What would you constitute as bullying in a relationship? There is ALOT for me to write, but I guess in a nutshell the things that bother me the most are:
- making fun of my mental health (I have quite bad OCD and sadly, more recently I think I have fallen back into an eating disorder too.. never takes it serious, always making jokes and laughs at my struggling
- forcing me to do things I don’t want to do and when I don’t do what he says, making things really difficult for me / telling me I can’t handle things / saying I’ve lost the control over my life
- not physically / emotionally affectionate, even through I have expressed a number of times how awful and unwanted it makes me feel - I just had our 3rd child, he didn’t even give me a hug or anything afterwards even though I was terrified of the c-section - no well done, no real support during the op, just no.. well nothing tbh.
- Made to feel guilty because of my health, unfortunately I’ve been quite ill the last year or so. Had severe hypermesis in the preg, was hospitalised and on the verge of organ failure. Also had covid twice which absolutely fucked my already weak lungs, I still have breathing issues. Am told I am weak, my body is failing and that to him he’s not affected by it anymore because it’s ‘nothing new’

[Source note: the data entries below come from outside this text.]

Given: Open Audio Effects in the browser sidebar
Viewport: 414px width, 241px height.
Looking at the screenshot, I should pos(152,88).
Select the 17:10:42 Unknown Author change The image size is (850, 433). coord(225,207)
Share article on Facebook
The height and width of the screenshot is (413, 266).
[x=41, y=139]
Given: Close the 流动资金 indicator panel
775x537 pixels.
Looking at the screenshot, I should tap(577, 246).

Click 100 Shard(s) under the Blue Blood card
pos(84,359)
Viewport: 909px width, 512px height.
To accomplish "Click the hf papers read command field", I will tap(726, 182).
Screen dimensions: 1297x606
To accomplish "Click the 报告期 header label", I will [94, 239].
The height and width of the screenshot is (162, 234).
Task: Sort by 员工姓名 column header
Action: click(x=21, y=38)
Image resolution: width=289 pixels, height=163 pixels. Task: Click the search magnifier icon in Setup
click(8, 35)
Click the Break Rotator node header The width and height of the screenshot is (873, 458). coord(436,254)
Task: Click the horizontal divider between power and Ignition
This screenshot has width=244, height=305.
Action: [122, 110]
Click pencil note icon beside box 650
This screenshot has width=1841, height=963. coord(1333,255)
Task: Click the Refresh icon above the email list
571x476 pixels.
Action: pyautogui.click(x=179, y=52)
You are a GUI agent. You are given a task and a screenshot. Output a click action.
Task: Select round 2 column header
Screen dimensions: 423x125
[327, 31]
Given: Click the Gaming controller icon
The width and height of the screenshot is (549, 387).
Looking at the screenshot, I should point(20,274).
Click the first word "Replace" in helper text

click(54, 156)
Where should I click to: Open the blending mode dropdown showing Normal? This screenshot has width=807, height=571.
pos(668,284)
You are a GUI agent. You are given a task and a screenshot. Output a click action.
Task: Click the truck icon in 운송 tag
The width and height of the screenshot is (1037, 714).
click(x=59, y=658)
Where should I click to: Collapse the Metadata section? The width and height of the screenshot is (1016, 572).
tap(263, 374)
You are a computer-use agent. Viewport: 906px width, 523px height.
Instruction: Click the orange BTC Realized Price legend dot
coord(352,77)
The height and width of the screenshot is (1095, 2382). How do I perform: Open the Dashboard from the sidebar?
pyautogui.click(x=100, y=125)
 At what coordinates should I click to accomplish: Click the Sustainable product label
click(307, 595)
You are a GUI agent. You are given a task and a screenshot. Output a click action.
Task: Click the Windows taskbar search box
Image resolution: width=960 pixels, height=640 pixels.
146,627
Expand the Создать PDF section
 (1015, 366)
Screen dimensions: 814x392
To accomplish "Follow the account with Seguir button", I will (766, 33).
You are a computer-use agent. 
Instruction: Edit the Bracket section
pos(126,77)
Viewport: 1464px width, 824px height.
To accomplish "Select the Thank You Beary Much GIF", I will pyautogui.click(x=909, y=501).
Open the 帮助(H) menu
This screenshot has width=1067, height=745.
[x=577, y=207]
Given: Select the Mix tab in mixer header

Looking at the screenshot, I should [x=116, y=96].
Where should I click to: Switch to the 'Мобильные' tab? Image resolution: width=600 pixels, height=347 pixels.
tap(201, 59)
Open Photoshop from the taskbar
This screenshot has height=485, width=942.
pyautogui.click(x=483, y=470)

is this bullying? I’ve told him all this this eve and that I feel like I’m being bullied. He laughed and said ‘voicing your opinion is not bullying’ - left the room.
im at a loss, I’ve told him I want to leave. He said he won’t give me permission to leave the country with our 3DC. I have looked into getting a court order but it is EXPENSIVE. I have savings and he owes me a few thousand, but the court order alone will bankrupt me - let alone the cost of moving a whole house worth of belongings / starting out back in England with nothing. I don’t know what to do, im at the point where I think maybe it’s better I just leave and let him have the kids. It would break my heart, they are 4/1/ 4 weeks.. they are my world, i adore them and seeing them happy is all I really care for. but what can I do? Part of me feels they would be better off without me, no mum with weird mental health issues, is too sensitive and I guess emotional at times.. maybe all that will damage them in the long run and they would be better off here with their dad?
im trapped, my only way out is alone.. And part of me wonders if that’s even worth it. My children mean everything to me so without them, I can’t see much point in living :( don’t have anyone I can financially rely on, my mum died a few years back and I stupidly ploughed all of my inheritance into what is essentially husbands house. Is he a bully ? Is there anyway out of all this?